Judge
- Incumbent
- Assumed office 1965

Personal details
- Born: Elisabeth Kayissan Ekou 1937 (age 88–89)
- Alma mater: University of Poitiers University of Paris Panthéon-Assas University

= Elisabeth Ekoué Pognon =

Beninese judge

Elisabeth Kayissan Ekoué Pognon (born 1937) is Benin's first female judge, first woman member of its supreme court, and the first woman to be elected president of its stand-alone constitutional court.

==Early life==
She was born Elisabeth Kayissan Ekoué (Pognon is her married name) in 1937.

She was educated at secondary schools in Lomé, Togo, and Dakar, Senegal.

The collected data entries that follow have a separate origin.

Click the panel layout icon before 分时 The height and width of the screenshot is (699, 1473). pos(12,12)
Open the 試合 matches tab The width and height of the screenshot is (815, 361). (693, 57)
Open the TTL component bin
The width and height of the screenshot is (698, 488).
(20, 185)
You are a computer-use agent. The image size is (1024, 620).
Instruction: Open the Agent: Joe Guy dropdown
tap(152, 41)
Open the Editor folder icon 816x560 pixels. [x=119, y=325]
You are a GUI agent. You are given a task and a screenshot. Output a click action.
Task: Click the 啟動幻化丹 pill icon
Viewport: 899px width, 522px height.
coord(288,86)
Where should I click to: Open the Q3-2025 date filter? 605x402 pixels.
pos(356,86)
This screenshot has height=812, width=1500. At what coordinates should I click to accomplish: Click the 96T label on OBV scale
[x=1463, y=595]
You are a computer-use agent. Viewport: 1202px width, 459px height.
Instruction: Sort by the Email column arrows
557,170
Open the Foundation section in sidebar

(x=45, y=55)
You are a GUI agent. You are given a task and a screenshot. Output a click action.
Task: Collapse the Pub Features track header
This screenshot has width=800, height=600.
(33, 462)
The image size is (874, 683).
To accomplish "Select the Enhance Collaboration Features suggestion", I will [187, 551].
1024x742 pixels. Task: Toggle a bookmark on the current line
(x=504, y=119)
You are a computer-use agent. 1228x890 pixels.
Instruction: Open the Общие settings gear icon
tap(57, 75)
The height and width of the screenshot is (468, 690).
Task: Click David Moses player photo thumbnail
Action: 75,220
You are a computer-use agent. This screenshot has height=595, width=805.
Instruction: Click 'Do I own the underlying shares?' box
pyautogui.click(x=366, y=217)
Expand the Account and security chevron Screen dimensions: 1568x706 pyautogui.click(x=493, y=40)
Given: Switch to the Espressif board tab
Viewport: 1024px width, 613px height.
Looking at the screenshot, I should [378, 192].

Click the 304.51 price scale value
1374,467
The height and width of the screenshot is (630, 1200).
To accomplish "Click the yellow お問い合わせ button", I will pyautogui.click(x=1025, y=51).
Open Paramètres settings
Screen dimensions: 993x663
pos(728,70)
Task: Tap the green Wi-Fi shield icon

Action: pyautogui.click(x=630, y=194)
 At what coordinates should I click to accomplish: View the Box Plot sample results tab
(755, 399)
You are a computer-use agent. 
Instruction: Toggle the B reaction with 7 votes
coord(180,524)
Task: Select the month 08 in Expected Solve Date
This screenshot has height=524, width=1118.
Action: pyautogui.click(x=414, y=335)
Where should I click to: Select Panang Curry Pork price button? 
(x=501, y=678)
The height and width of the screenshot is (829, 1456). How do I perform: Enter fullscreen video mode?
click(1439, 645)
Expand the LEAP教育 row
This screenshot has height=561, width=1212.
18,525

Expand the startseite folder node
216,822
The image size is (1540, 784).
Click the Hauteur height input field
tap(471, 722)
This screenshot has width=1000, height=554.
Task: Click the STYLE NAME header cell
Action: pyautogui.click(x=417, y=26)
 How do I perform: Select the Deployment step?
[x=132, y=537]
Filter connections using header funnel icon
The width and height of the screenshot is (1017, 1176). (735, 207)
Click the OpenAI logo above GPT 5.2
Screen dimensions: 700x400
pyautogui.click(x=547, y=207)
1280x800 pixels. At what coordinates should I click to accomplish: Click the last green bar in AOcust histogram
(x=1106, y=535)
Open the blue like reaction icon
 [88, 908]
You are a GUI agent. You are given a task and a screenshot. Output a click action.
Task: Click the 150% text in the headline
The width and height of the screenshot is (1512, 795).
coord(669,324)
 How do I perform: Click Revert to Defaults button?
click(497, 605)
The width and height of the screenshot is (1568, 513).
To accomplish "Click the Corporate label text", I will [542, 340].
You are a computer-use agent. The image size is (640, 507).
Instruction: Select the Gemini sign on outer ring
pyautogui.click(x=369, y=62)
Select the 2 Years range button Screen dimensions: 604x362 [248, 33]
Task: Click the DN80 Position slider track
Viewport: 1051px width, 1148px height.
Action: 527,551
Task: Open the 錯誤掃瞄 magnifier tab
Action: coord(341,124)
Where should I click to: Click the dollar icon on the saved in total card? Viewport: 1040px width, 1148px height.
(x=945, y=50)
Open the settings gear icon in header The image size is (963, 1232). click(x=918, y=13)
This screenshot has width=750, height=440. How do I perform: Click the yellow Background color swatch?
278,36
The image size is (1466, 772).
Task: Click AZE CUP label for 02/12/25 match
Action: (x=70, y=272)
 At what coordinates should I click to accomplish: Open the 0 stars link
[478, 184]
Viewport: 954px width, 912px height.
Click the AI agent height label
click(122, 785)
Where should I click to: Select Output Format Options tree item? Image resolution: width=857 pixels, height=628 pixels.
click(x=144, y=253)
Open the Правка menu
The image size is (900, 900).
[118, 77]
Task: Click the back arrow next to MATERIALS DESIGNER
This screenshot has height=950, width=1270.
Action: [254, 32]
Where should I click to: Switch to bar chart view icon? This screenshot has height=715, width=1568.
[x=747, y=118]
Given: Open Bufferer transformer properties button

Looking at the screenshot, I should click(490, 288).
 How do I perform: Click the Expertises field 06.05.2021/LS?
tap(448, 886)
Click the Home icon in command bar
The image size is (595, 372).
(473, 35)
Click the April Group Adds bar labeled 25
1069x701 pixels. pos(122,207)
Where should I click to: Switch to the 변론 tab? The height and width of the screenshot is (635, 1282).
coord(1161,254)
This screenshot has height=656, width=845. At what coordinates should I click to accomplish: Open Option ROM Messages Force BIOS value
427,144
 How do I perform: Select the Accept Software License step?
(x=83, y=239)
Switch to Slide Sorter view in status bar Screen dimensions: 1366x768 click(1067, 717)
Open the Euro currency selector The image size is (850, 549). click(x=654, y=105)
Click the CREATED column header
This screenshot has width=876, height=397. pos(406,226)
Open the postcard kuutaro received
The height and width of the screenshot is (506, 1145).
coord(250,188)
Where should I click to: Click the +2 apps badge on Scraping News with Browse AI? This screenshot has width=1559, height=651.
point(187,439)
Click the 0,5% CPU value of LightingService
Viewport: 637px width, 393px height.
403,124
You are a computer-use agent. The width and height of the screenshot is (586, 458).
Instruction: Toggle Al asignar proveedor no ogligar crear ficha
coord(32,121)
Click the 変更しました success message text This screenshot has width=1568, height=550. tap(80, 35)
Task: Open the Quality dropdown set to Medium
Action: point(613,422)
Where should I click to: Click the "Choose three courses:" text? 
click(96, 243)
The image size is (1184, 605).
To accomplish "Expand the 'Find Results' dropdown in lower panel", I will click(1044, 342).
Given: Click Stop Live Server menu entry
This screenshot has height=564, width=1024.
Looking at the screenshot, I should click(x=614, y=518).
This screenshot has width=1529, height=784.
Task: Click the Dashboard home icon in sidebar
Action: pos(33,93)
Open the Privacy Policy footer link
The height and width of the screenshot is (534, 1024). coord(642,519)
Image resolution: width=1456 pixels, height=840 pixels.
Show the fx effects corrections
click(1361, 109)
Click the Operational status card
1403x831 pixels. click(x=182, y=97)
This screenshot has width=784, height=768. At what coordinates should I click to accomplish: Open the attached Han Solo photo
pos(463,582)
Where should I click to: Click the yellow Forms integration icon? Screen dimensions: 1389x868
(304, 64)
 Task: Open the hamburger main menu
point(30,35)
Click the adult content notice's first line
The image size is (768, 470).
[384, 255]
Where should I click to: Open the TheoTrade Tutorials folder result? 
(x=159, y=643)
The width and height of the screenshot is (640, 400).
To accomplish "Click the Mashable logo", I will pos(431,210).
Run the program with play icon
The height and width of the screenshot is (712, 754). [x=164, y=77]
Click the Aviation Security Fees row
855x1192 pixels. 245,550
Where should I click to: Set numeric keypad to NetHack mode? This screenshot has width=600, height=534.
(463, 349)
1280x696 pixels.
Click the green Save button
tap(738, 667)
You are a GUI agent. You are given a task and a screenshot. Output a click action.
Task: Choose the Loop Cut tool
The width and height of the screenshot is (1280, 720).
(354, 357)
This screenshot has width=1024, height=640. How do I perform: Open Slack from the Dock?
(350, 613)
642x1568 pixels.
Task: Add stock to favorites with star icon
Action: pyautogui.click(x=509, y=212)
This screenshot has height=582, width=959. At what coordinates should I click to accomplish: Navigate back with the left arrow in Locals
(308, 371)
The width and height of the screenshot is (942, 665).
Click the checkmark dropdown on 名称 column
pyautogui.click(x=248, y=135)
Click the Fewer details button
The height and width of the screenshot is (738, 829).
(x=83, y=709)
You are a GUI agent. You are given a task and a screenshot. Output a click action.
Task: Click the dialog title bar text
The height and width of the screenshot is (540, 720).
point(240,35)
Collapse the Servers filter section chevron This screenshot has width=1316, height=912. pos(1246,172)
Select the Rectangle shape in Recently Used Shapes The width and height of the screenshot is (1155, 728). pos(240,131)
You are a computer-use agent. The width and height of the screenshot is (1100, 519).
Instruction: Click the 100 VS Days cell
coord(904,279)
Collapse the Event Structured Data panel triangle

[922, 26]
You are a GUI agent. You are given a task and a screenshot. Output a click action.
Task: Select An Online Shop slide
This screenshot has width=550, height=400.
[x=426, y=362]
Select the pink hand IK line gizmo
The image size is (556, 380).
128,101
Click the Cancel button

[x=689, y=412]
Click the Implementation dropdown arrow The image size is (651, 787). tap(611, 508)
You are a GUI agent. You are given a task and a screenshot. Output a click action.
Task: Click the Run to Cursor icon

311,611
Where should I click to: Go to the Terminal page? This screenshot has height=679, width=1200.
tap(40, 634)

She earned a bachelor's degree in law from the University of Poitiers in France, followed by a master's degree in law from the Panthéon-Assas University in Paris, in 1962.

==Career==
In 1965, Pognon joined the magistrature in Benin, becoming the country's first woman judge.

After serving in the ordinary courts, she became president of the court of first instance in Cotonou, and later in the court of appeals and other high courts before becoming a judge in the administrative chamber of Benin's supreme court, and the first woman member of that court.

In 1993, she became the first woman to be appointed as a judge to the new stand-alone constitutional court in Benin, and later that year was elected president of it by her fellow members, a position which she held until 1998, when she was succeeded by Conceptia Denis Ouinsou.

She has retired from judicial service.